** BEGIN Available records **

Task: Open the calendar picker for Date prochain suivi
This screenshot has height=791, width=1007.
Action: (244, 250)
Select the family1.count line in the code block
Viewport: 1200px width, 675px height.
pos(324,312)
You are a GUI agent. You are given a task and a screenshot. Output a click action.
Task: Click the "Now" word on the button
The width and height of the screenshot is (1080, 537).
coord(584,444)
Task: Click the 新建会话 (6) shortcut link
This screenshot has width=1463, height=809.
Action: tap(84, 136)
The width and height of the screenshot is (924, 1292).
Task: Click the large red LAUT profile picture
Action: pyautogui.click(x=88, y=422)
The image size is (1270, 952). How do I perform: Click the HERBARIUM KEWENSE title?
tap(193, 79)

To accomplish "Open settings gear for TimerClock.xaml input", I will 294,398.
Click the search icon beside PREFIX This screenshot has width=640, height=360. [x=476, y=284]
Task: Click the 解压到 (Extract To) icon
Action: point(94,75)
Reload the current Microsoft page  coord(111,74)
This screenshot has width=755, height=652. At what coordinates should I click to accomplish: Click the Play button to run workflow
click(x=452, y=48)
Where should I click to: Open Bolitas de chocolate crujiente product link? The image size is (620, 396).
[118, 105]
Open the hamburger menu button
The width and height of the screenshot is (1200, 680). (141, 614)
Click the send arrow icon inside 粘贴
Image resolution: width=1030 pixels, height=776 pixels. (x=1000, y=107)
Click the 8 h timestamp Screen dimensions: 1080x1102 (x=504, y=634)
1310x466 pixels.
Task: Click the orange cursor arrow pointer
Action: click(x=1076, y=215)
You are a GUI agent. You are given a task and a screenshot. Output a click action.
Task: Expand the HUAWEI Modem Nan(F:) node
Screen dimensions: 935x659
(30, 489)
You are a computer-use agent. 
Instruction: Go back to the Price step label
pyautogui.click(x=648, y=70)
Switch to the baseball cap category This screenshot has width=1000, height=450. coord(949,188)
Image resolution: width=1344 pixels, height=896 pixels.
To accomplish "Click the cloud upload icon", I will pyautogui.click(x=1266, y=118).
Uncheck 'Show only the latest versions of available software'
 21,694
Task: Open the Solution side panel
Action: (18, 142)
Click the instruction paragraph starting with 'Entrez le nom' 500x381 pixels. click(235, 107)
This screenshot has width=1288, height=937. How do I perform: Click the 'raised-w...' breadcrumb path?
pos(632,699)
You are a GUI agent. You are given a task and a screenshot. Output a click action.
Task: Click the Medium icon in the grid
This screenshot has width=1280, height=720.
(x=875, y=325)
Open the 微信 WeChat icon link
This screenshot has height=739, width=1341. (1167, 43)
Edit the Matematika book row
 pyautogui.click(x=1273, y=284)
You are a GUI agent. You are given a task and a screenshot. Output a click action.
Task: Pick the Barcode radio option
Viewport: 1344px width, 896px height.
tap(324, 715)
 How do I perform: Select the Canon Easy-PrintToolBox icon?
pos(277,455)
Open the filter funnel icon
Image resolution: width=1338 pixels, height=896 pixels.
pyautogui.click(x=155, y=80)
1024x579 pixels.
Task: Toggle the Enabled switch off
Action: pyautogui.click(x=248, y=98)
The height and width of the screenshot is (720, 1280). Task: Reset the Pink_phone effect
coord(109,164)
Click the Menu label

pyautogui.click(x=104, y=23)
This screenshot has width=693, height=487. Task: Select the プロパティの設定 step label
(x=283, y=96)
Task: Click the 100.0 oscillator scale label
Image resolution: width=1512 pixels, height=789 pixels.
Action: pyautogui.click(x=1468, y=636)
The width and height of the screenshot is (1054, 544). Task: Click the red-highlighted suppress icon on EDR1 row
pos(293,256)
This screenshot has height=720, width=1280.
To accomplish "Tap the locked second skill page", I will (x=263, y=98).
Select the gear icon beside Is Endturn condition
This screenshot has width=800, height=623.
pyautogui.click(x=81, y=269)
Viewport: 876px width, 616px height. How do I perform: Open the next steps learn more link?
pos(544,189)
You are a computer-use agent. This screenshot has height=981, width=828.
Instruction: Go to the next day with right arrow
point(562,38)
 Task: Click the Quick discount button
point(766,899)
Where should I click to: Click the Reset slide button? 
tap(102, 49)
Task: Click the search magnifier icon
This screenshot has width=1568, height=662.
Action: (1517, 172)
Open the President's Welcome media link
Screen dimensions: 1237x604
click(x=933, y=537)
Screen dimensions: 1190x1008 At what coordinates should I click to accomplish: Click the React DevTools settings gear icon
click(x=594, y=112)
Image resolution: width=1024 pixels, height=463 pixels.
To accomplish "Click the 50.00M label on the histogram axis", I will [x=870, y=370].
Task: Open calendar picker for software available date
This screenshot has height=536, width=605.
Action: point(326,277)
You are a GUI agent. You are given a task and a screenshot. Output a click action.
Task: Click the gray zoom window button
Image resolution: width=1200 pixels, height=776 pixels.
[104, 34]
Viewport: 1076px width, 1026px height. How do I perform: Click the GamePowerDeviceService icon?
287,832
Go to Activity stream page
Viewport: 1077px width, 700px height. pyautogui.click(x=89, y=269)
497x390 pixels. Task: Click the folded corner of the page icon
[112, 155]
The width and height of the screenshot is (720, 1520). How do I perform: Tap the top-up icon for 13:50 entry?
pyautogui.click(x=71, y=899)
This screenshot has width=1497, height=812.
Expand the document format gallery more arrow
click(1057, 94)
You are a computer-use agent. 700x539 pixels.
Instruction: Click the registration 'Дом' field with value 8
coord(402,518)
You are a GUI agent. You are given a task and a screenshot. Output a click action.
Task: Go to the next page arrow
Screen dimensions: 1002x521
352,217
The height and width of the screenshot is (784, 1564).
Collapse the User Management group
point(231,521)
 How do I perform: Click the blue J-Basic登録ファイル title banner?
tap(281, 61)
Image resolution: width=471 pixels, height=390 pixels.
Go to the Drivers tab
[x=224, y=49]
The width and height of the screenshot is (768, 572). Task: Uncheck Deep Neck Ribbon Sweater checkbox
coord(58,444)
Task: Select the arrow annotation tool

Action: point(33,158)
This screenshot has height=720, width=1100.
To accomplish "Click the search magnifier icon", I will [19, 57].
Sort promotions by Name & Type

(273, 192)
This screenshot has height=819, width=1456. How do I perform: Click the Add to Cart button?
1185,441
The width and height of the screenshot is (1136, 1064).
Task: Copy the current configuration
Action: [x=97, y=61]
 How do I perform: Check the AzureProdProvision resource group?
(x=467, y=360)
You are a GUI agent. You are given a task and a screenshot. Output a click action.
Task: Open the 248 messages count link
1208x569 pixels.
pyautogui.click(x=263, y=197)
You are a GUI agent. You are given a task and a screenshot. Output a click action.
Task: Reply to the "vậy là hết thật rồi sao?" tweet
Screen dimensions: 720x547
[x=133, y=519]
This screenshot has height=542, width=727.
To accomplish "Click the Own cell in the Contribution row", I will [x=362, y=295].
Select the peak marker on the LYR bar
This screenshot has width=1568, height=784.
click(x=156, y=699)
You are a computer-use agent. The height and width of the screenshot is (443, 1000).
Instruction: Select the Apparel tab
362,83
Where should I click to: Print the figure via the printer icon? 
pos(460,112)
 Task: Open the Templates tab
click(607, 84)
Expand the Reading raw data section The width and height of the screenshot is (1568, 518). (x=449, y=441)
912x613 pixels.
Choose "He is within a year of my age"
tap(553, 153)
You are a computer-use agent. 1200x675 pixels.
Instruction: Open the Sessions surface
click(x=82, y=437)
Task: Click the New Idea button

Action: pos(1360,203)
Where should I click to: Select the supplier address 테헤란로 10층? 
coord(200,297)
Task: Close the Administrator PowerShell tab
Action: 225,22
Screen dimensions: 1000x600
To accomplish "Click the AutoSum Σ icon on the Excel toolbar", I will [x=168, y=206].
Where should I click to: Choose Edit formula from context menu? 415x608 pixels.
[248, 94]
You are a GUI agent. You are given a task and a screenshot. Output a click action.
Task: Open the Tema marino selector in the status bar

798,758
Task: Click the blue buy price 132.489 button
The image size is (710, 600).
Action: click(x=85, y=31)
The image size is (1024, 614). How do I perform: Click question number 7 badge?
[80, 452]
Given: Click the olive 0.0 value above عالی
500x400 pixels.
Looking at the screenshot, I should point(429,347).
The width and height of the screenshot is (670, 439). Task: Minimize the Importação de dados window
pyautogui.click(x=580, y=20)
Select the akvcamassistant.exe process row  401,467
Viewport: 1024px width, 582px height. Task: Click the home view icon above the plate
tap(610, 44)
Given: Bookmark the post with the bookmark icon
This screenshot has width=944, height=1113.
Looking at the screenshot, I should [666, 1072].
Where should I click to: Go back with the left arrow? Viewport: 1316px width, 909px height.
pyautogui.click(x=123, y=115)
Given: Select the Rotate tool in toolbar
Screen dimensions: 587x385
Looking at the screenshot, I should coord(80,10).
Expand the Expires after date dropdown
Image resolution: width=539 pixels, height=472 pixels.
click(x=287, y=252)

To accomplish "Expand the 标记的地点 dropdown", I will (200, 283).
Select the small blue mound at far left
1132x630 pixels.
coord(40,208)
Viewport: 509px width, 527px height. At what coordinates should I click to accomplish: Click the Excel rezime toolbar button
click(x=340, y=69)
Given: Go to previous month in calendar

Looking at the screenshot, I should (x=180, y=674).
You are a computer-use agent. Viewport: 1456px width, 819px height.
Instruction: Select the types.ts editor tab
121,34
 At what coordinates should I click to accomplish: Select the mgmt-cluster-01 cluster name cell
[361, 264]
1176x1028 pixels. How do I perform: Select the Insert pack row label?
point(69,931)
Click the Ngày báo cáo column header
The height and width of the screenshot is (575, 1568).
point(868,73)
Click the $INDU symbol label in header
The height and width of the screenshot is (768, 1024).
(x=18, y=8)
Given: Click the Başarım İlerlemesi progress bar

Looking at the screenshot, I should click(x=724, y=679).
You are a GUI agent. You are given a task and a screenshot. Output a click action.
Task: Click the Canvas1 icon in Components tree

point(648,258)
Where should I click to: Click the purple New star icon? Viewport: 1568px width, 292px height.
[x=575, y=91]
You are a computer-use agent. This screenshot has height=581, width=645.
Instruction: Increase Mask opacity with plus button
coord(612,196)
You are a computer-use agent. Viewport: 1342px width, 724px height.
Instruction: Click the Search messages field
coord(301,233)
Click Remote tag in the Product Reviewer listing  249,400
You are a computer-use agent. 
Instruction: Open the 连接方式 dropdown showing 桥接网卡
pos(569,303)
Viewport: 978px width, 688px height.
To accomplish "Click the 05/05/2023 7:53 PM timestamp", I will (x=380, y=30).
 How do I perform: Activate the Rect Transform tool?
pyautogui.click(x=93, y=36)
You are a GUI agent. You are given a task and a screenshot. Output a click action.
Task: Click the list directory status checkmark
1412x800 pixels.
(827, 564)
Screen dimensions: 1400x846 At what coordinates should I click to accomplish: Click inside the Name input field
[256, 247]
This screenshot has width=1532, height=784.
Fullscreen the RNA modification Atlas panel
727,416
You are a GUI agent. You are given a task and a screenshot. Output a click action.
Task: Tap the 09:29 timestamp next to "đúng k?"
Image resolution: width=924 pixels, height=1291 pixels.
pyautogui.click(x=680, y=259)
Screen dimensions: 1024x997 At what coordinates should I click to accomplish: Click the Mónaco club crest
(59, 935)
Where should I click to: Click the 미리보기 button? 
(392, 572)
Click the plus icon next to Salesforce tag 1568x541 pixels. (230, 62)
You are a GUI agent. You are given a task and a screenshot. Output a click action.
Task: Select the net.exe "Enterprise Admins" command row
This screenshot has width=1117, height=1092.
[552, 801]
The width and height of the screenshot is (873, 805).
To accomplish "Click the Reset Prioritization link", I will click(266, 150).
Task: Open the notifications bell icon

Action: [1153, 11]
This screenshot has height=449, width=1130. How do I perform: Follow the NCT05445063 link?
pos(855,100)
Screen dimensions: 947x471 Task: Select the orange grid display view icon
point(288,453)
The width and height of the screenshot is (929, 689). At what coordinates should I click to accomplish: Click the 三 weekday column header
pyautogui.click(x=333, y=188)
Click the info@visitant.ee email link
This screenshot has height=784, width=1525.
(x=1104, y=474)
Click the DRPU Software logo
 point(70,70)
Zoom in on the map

** END Available records **

> What needs to be done
Reproduce the rows beginning at the line that contains "The width and height of the screenshot is (768, 572)." and stopping after the line that contains "Action: [x=97, y=61]", substituting "Cardigan" for "Sweater" and leaving everything else unchanged.

> Result for this exercise
The width and height of the screenshot is (768, 572). Task: Uncheck Deep Neck Ribbon Cardigan checkbox
coord(58,444)
Task: Select the arrow annotation tool

Action: point(33,158)
This screenshot has height=720, width=1100.
To accomplish "Click the search magnifier icon", I will [19, 57].
Sort promotions by Name & Type

(273, 192)
This screenshot has height=819, width=1456. How do I perform: Click the Add to Cart button?
1185,441
The width and height of the screenshot is (1136, 1064).
Task: Copy the current configuration
Action: [x=97, y=61]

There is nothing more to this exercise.